WHAT THIS TASK INVOLVES:
Wherever the listing has a line with the string "below", copy that line out.

━━━ RECORDED INFORMATION ━━━

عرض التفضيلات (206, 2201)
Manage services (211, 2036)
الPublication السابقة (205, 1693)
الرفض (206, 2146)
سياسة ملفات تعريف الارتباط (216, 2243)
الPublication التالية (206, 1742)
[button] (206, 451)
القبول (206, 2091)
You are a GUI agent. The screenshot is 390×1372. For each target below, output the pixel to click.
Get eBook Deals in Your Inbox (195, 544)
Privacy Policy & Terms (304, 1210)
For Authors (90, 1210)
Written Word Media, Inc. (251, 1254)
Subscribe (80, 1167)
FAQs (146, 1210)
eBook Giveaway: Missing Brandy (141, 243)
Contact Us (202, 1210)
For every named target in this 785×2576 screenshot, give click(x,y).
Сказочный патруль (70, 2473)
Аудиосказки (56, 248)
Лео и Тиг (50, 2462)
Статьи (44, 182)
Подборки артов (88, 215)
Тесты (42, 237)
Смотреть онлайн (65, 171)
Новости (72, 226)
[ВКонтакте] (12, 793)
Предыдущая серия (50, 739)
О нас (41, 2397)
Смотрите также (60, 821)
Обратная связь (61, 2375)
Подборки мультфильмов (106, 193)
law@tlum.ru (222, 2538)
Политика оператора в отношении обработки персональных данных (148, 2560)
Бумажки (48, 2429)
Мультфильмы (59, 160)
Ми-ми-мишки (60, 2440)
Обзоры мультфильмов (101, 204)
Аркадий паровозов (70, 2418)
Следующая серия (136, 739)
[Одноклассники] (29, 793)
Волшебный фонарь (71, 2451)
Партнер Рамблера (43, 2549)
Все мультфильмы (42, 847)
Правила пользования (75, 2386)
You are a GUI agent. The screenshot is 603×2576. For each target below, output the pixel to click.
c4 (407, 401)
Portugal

━━━

WRITTEN RESPONSE:
You are a GUI agent. The screenshot is 390×1372. For each target below, output the pixel to click.
You are a GUI agent. The screenshot is 603×2576. For each target below, output the pixel to click.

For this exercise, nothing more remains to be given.